May 5-6 I’m joining a Mercatus Manuscript Workshop, on Paul Dragos Aligica, Peter Boettke and Vald Tarko’s latest manuscript: Public Administration and the Classical Liberal Tradition. Modern Political Economy Foundations. The debate allows me to ride a familiar horse: the problem of the political relevance of classical liberalism in contemporary societies. In a world inundated by populism and in which the minimal state is buried since the Archduke Ferdinand was killed in Sarajevo is there any political scope for the enlightened intellectual tradition of classical liberalism?
The book forges a “possibility argument”: it is possible to develop a theory of governance and public administration inspired by classical liberalism. The manuscript’s confidence goes beyond the logical consistency of such a theory; it claims that the classical liberal perspective on governance and public administration is already out there in the real world.
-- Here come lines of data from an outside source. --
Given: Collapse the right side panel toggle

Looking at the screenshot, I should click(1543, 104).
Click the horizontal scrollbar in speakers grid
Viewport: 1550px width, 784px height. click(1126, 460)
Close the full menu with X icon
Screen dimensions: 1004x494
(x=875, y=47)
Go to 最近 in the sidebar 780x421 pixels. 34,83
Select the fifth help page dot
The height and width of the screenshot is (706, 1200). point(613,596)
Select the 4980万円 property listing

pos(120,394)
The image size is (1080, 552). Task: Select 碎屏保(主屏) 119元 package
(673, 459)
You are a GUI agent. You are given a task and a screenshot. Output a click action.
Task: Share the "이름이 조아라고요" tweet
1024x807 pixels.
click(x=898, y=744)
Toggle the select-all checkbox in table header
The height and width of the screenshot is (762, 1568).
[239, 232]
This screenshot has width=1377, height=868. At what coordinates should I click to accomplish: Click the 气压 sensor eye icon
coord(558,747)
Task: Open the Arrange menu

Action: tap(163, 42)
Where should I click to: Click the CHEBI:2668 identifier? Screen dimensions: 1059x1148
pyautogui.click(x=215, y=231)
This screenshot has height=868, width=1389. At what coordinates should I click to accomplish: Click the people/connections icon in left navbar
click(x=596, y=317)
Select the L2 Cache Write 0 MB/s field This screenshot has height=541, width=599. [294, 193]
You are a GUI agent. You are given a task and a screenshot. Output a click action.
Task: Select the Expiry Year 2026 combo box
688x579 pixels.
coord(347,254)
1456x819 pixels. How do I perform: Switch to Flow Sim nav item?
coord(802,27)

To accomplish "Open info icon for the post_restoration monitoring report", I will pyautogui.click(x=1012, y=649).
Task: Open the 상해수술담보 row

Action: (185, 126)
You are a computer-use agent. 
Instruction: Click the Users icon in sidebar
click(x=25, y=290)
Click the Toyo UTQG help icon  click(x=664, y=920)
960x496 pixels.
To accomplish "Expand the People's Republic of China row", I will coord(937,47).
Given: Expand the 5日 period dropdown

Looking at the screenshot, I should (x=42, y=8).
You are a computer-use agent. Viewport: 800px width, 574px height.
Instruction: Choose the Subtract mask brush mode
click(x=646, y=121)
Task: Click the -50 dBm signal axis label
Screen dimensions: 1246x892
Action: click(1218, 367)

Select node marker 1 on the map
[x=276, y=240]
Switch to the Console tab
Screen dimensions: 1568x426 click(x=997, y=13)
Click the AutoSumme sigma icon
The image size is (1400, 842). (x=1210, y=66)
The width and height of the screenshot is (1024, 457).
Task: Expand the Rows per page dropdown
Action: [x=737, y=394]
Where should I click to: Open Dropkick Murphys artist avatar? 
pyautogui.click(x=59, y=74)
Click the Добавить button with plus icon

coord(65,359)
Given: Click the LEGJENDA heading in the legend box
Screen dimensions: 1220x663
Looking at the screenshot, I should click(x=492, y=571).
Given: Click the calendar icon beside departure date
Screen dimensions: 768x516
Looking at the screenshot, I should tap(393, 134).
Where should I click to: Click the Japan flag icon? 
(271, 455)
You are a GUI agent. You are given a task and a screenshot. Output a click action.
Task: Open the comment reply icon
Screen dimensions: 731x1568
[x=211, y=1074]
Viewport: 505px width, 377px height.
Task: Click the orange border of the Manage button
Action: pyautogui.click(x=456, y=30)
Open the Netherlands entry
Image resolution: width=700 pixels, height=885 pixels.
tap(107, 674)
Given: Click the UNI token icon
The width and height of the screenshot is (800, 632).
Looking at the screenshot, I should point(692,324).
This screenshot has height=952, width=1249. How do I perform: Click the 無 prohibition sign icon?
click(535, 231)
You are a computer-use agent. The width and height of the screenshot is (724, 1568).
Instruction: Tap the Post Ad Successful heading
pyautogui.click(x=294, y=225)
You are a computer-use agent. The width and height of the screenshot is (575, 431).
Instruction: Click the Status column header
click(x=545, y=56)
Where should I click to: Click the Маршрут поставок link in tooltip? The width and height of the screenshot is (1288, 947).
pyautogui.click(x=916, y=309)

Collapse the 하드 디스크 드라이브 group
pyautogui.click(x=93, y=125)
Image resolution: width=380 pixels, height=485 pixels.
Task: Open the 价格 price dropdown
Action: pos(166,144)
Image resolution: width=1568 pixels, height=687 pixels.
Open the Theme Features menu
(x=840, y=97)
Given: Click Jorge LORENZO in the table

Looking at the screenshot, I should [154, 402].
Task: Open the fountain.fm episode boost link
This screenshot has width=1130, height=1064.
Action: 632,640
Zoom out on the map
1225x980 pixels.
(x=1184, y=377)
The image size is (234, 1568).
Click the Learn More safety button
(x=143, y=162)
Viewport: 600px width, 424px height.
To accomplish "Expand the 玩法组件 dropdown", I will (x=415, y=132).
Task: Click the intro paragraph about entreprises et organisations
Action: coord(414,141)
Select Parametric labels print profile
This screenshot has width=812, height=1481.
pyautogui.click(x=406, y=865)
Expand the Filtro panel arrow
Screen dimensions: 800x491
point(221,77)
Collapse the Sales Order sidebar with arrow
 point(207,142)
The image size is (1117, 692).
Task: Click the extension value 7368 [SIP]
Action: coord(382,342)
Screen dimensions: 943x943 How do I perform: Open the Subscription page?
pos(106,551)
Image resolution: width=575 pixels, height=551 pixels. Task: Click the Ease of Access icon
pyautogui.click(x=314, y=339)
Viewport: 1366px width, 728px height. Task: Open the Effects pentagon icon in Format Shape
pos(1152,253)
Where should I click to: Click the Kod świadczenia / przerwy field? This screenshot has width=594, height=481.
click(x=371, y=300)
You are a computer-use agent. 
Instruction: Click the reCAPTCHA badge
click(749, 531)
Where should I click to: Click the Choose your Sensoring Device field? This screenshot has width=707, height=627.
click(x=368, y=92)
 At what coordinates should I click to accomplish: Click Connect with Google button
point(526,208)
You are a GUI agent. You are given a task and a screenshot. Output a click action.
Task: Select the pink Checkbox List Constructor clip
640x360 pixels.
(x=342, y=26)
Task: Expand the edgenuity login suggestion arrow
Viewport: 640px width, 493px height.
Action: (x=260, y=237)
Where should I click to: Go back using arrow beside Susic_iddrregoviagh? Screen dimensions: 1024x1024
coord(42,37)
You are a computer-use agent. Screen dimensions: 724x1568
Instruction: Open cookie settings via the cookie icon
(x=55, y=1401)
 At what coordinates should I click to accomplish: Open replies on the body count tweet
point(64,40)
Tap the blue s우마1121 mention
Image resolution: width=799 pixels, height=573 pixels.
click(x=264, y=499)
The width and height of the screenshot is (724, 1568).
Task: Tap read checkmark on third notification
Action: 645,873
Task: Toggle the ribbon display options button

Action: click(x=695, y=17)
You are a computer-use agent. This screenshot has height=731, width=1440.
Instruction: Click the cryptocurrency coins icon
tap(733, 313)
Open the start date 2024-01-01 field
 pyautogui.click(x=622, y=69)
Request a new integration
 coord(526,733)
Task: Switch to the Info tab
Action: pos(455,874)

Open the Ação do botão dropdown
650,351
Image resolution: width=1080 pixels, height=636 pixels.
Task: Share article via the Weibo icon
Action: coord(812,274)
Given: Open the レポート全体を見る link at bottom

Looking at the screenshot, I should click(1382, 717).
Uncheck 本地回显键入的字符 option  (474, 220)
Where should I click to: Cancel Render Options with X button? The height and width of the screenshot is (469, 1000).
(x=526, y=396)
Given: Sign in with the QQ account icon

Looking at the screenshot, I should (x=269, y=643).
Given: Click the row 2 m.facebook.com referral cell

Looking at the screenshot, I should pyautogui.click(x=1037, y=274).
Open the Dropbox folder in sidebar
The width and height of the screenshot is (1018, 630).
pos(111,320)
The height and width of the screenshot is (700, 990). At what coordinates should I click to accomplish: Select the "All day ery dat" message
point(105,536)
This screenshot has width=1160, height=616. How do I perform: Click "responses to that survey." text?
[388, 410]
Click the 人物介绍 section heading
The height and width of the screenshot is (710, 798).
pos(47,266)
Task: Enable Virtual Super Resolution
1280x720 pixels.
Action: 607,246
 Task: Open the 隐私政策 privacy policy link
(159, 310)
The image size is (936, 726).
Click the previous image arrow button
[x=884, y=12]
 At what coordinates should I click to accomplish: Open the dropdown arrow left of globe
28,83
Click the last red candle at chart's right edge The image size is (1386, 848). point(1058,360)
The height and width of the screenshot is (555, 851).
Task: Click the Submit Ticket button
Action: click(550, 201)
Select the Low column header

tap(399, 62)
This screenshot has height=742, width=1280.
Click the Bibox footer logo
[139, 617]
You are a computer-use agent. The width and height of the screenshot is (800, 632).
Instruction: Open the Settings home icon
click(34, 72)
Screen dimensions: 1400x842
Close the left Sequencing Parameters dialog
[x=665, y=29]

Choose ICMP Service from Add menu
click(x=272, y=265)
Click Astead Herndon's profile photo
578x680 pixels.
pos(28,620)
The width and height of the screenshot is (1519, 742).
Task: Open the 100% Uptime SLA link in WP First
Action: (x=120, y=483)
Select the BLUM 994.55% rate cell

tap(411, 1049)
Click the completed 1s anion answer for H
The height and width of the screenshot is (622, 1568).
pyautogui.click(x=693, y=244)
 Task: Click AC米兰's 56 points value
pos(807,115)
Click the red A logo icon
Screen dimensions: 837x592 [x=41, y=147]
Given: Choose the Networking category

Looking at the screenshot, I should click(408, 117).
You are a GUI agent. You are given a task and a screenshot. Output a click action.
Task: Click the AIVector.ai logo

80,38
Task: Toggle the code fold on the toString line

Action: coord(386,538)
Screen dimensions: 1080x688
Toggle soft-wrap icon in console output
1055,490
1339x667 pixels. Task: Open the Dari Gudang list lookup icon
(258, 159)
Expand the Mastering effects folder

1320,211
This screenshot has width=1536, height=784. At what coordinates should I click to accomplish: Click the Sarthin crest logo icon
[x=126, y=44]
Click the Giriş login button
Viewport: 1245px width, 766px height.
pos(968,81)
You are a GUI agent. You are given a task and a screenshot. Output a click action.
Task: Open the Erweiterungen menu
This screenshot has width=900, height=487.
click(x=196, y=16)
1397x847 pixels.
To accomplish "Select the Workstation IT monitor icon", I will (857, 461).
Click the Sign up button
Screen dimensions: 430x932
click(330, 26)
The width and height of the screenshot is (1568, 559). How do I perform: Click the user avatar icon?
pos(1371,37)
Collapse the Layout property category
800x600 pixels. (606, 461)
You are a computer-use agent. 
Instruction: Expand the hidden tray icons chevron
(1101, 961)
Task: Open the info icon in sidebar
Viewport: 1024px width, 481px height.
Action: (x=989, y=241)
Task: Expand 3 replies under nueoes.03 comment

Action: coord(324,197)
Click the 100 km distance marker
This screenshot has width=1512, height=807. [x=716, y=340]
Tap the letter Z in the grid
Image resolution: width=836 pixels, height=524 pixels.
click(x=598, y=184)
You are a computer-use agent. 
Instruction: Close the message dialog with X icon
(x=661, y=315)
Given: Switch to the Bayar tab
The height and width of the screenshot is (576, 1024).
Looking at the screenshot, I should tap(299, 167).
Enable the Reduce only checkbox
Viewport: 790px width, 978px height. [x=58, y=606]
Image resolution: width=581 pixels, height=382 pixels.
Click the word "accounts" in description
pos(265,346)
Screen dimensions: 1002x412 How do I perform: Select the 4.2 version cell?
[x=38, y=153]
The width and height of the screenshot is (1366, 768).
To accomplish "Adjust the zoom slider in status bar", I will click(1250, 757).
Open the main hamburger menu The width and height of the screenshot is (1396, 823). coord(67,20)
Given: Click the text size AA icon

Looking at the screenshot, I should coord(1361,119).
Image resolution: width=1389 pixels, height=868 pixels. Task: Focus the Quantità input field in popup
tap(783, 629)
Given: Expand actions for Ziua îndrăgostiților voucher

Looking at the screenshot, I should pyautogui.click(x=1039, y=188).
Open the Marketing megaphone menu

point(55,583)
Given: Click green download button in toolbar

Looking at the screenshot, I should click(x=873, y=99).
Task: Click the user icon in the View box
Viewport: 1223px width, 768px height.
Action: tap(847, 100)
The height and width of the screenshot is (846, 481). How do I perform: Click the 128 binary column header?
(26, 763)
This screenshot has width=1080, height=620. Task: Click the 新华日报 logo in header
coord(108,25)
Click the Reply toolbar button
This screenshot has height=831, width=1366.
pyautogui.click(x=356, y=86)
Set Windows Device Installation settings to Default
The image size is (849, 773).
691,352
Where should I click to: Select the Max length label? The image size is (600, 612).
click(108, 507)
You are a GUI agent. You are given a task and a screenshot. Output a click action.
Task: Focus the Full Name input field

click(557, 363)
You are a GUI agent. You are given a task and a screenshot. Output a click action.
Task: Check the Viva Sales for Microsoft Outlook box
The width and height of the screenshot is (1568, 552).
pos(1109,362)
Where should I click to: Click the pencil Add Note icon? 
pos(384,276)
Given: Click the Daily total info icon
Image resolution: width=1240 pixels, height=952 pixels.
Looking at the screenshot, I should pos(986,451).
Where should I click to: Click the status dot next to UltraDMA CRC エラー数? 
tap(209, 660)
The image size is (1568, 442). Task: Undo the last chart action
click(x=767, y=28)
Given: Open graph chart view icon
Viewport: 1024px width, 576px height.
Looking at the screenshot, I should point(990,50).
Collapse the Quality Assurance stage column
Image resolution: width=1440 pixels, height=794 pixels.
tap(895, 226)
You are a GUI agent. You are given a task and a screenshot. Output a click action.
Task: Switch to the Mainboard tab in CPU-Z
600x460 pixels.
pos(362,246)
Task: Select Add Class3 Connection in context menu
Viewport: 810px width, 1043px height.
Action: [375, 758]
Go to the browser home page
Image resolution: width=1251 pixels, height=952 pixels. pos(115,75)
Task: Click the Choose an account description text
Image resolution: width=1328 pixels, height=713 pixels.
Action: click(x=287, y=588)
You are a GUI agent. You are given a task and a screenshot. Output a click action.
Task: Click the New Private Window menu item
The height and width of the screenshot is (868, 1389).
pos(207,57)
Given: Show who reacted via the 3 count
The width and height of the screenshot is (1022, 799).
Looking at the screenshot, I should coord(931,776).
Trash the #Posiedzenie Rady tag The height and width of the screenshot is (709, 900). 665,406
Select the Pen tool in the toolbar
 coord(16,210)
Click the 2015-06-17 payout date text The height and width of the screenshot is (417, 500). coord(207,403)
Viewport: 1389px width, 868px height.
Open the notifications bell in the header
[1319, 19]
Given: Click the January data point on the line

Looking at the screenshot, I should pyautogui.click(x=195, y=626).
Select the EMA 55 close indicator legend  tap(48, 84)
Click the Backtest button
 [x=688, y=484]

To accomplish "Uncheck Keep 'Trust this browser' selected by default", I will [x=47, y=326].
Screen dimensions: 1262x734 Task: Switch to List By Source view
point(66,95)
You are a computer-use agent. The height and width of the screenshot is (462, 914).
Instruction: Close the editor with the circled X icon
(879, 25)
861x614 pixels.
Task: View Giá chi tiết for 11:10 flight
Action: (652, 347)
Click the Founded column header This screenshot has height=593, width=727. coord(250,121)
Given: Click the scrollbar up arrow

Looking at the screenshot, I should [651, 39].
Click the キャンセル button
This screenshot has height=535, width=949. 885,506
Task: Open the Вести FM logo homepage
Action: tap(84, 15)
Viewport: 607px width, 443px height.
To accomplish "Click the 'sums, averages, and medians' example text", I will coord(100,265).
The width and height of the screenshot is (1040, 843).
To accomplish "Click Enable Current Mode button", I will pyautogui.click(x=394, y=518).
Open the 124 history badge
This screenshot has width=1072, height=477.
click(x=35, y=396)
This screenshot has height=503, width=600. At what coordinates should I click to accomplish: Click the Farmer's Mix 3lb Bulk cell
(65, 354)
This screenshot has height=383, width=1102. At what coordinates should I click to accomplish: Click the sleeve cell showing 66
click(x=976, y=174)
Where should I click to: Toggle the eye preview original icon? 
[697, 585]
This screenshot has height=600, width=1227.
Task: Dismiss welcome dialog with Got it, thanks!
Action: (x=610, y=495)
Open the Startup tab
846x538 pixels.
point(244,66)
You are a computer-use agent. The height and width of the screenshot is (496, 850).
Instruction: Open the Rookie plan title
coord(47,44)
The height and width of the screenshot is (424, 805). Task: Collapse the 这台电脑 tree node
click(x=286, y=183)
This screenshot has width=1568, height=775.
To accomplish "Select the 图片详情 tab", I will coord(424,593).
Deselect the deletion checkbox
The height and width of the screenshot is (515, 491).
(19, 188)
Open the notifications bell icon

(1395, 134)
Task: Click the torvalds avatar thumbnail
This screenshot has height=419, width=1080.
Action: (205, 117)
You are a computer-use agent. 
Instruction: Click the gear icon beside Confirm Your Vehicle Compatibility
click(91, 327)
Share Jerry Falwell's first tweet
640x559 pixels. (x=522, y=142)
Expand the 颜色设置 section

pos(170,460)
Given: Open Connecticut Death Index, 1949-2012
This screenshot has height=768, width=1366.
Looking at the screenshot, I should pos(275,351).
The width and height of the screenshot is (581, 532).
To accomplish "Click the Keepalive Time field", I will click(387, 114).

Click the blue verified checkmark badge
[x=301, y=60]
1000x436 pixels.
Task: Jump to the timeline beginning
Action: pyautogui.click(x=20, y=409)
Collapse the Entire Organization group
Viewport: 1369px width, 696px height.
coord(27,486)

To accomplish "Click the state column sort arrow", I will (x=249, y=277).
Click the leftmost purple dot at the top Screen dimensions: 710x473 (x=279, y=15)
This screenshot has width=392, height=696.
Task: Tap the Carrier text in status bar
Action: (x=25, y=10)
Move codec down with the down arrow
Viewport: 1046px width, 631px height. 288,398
I cannot dodge some skepticism.
At the theoretical level, a consistent classical liberal theory of governance and public administration faces formidable challenges. Even if such a theory is conceivable, it is hard to conceptualize a mechanism that guarantees that social and institutional arrangements evolve consistently with the normative requirements imposed by freedom. From the practical side, if the theory operates, it does it in disguise. Examples of self-governing social interactions that trace their roots to classical liberalism but are in fact justified on the basis of interventionist views of autonomy are plenty.
The book is important for a deep and learned articulation of the debate on the political relevance of classical liberalism. Far too many issues are unresolved for a logically consistent possibility argument. I’m sure the authors will fiercely battle for their view and expect plenty of food for thoughts to refine my view.”